Since FastAPI uses Startlette's concurrency module to run requests/blocking functions in an external threadpool, the default value of the thread limiter is also applied, i.e., 40 threads maximum—see the relevant AsyncIOBackend.current_default_thread_limiter() method that returns the CapacityLimiter with the default number of threads. As described above, one can adjust that value, thus increasing the number of threads, which might lead to an improvement in performance results—always depending on the number of requests your API is expected to serve concurrently. For instance, if you expect the API to serve no more than 50 requests at a time, then set the maximum number of threads to 50—if you have synchronous/blocking background tasks/StreamingResponse's generators (i.e., functions defined with normal def instead of async def), or use UploadFile's operations as well, you could add more threads as required, as FastAPI actually runs all those in an external threadpool, using run_in_threadpool—it is all explained in this answer in details.

Note that using the approach below, which was described here, would have the same effect on adjusting the number of worker threads:

from anyio.lowlevel import RunVar
from anyio import CapacityLimiter

RunVar("_default_thread_limiter").set(CapacityLimiter(60))

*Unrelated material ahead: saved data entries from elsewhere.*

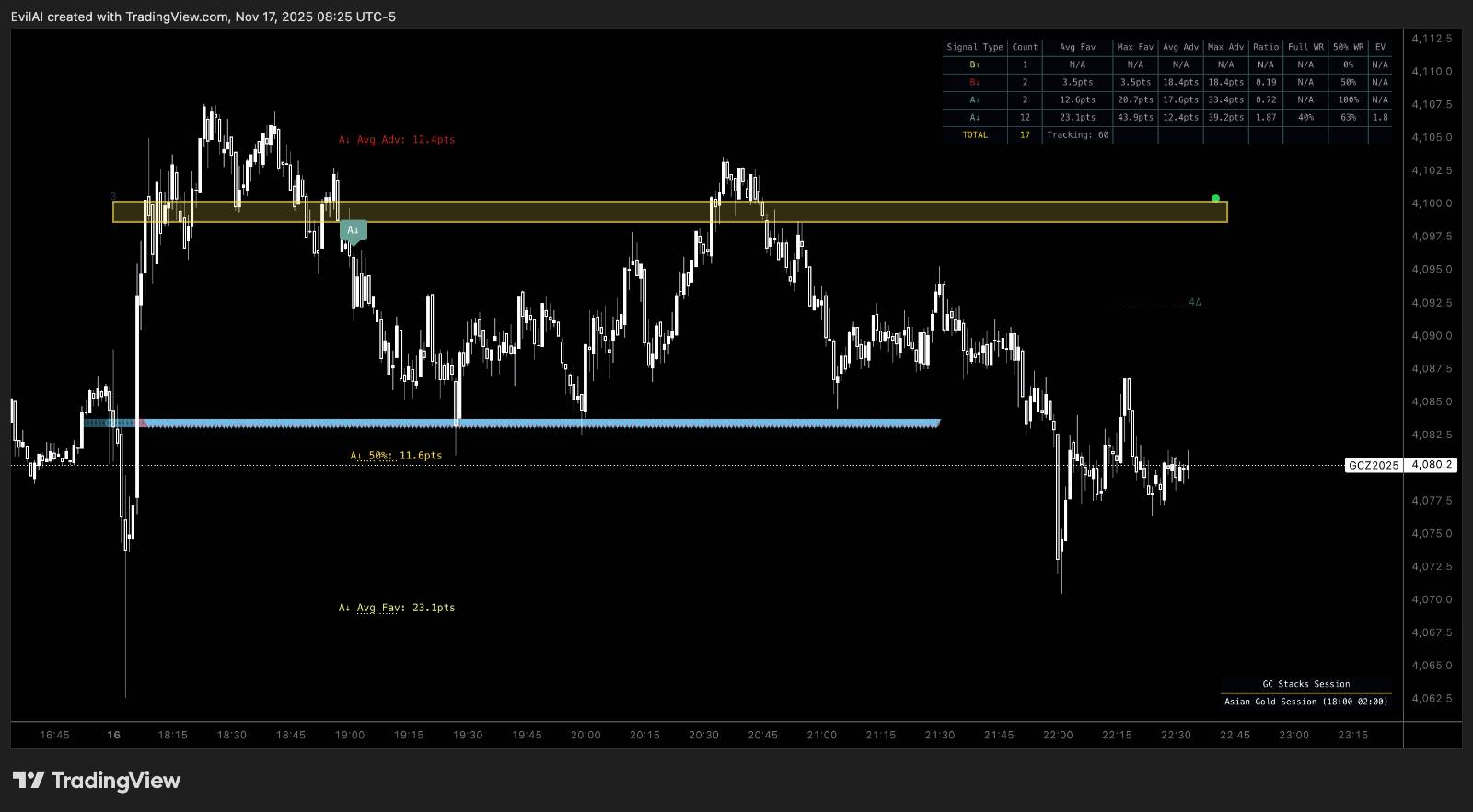Click the 'A↓ 50%: 11.6pts' label
The width and height of the screenshot is (1473, 812).
pos(396,456)
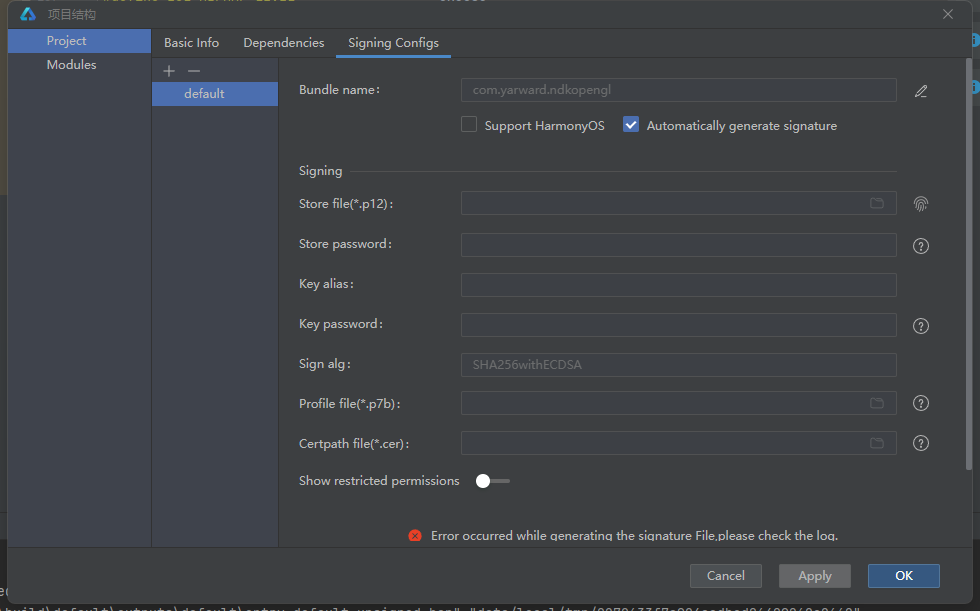Screen dimensions: 980x611
Task: Click the plus icon to add signing config
Action: point(169,71)
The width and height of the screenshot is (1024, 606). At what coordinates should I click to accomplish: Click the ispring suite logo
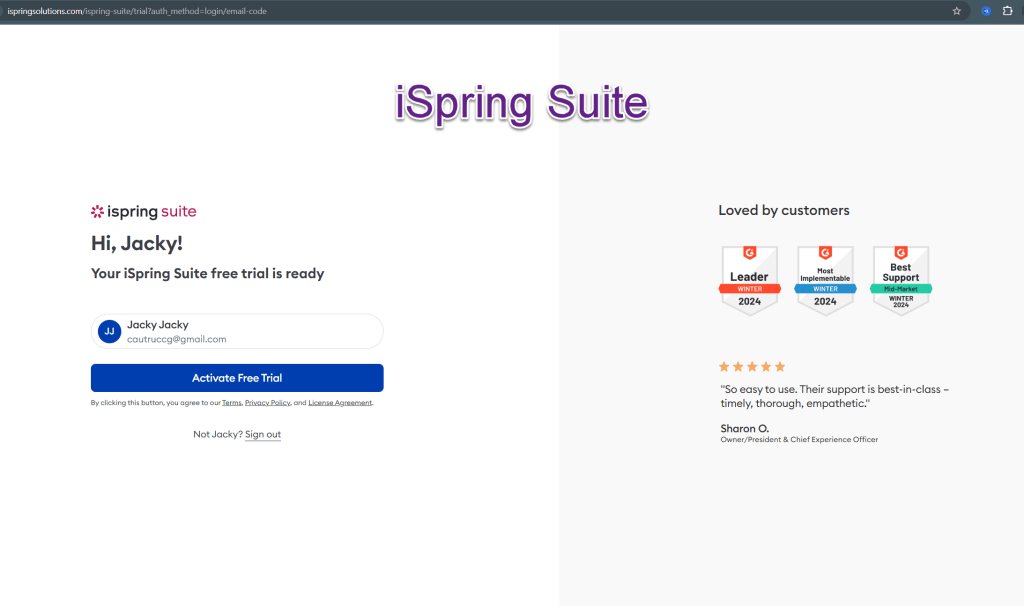point(143,211)
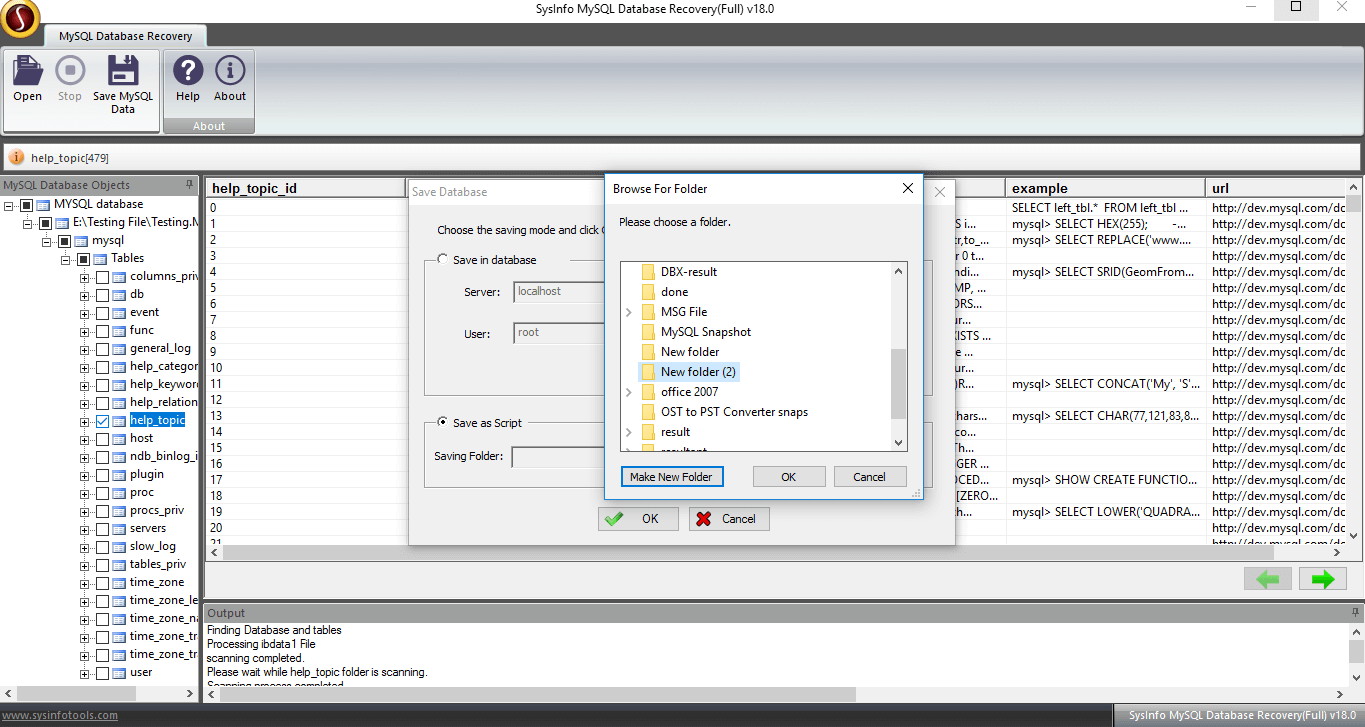Check the plugin table checkbox
Image resolution: width=1365 pixels, height=727 pixels.
click(x=102, y=475)
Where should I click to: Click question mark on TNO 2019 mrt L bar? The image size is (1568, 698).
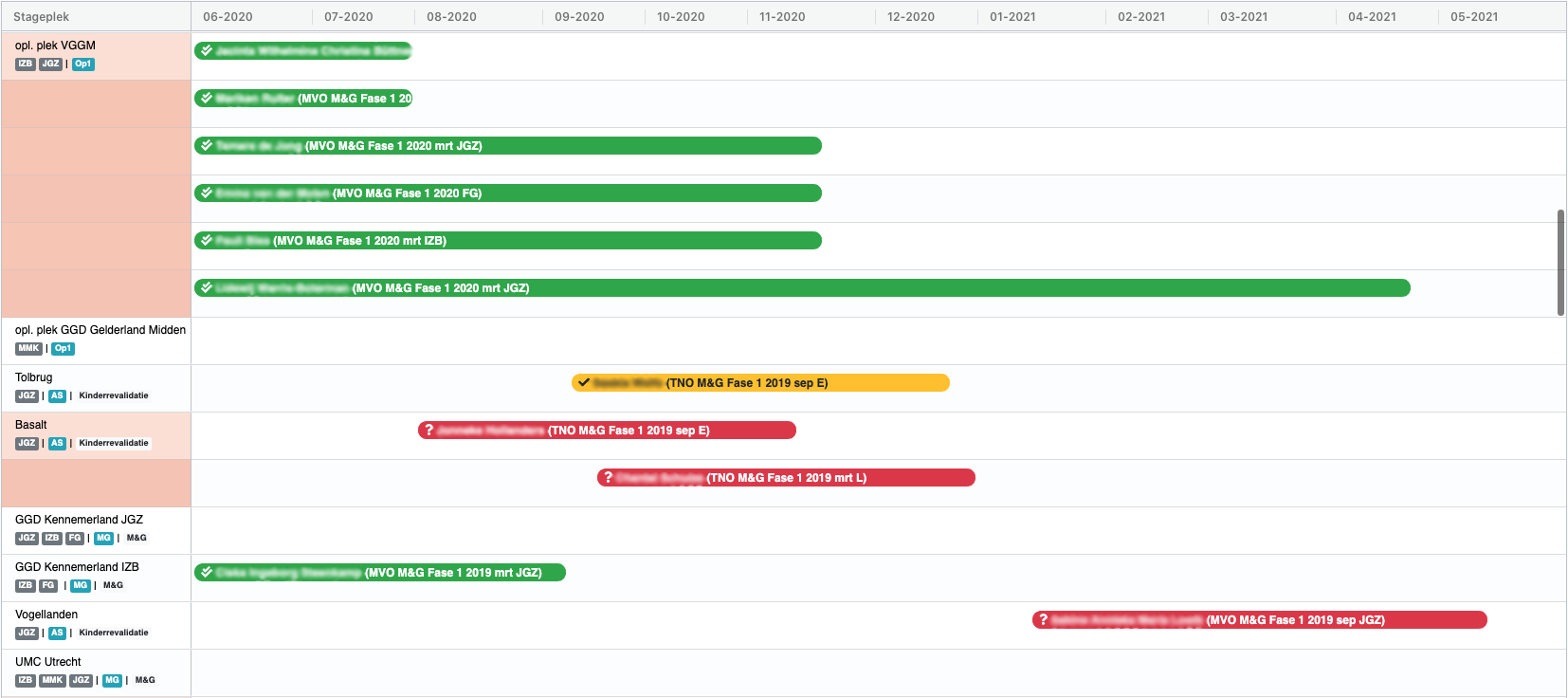pyautogui.click(x=608, y=477)
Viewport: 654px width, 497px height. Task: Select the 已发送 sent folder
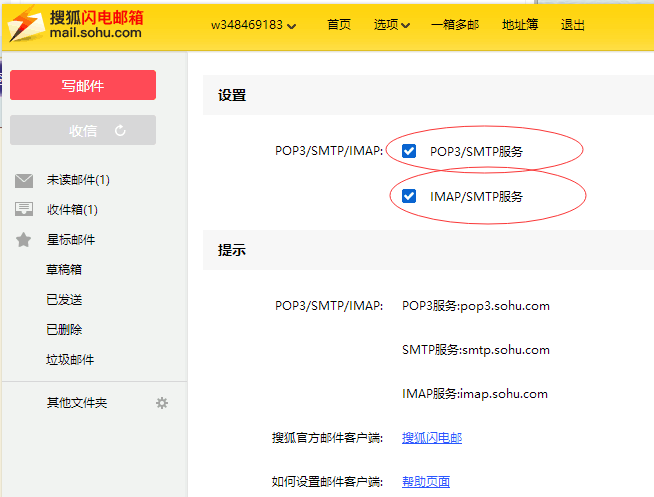point(63,300)
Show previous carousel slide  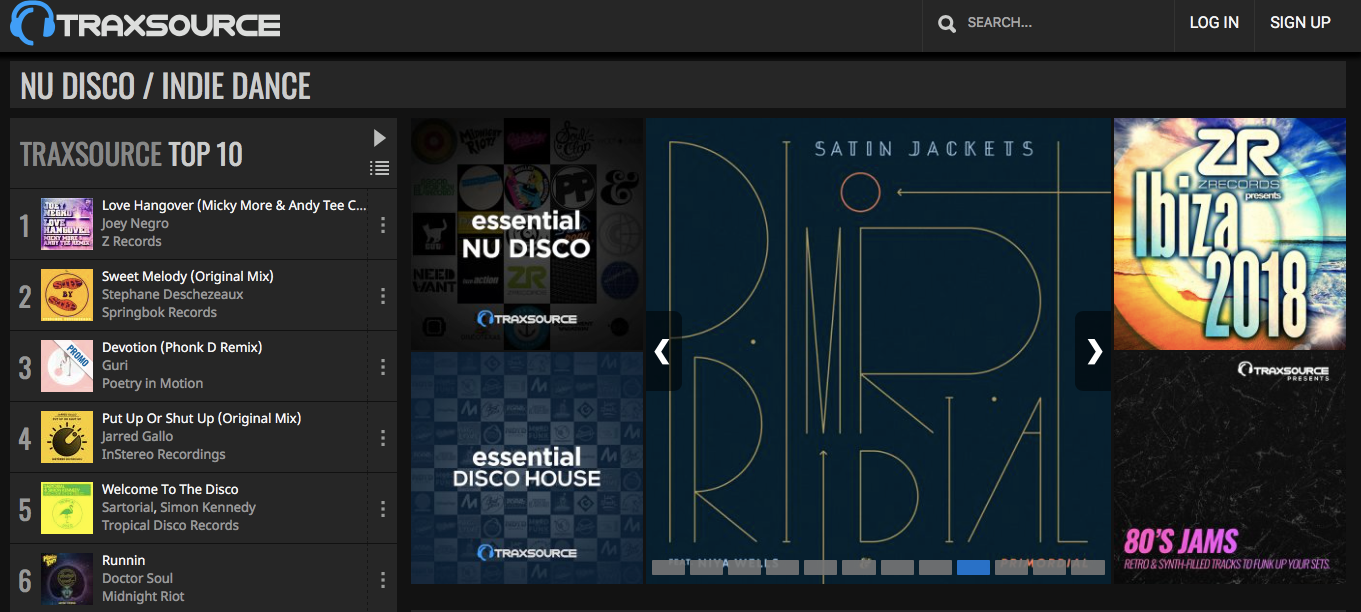(663, 351)
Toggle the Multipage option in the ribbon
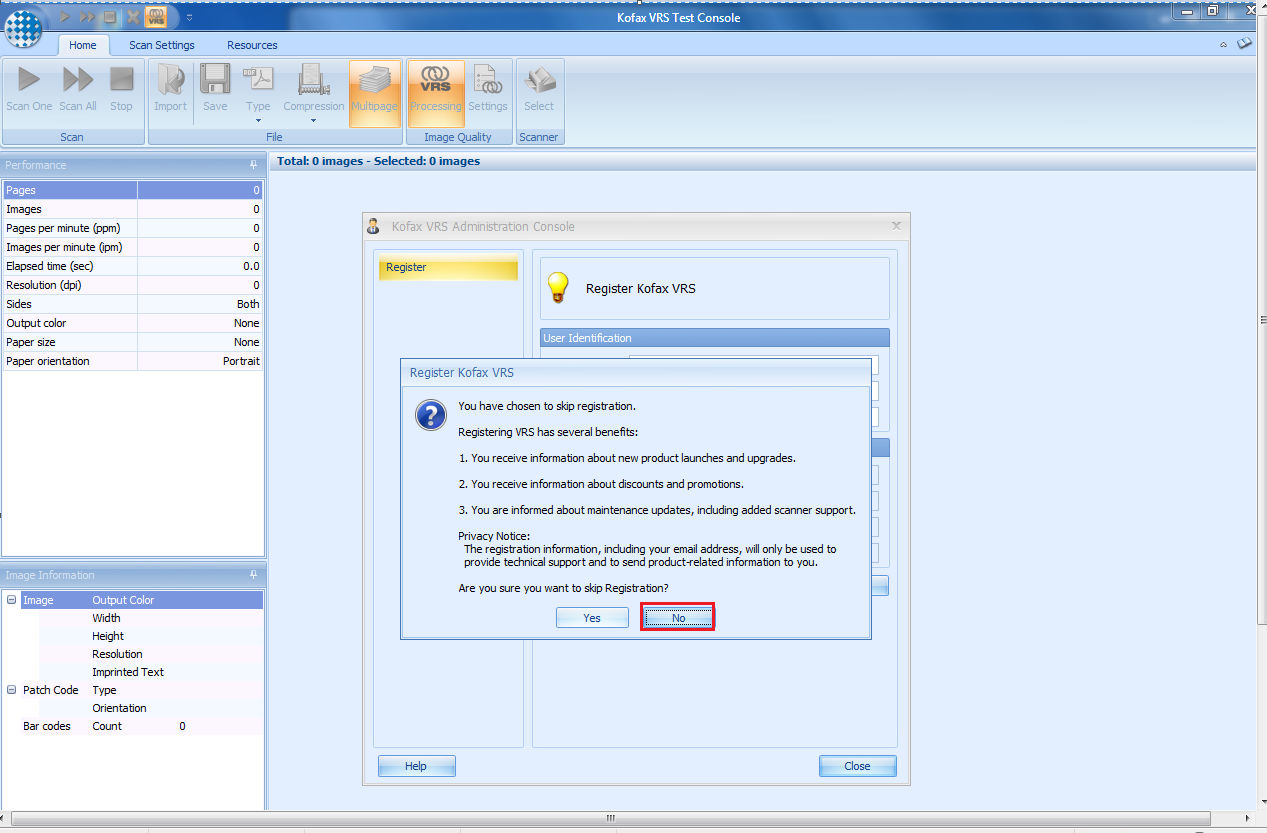The width and height of the screenshot is (1267, 833). click(375, 88)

But, it would be best to follow the approach provided by AnyIO's official documentation (as shown earlier). It is also a good idea to have this done when the application starts up, using a lifespan event handler, as demonstrated here.

Working Example 1

from fastapi import FastAPI
from contextlib import asynccontextmanager
from anyio import to_thread
import time


@asynccontextmanager
async def lifespan(app: FastAPI):    
    to_thread.current_default_thread_limiter().total_tokens = 60
    yield


app = FastAPI(lifespan=lifespan)


@app.get("/sync")
def test_sync() -> None:
    time.sleep(3)
    print("sync")


@app.get('/get_available_threads')
async def get_available_threads():
    return to_thread.current_default_thread_limiter().available_tokens

Using ApacheBench, you could test the example above as follows, which will send 1000 requests in total with 50 being sent simultaneously at a time (-n: Number of requests, -c : Number of concurrent requests):

ab -n 1000 -c 50 "http://localhost:8000/sync"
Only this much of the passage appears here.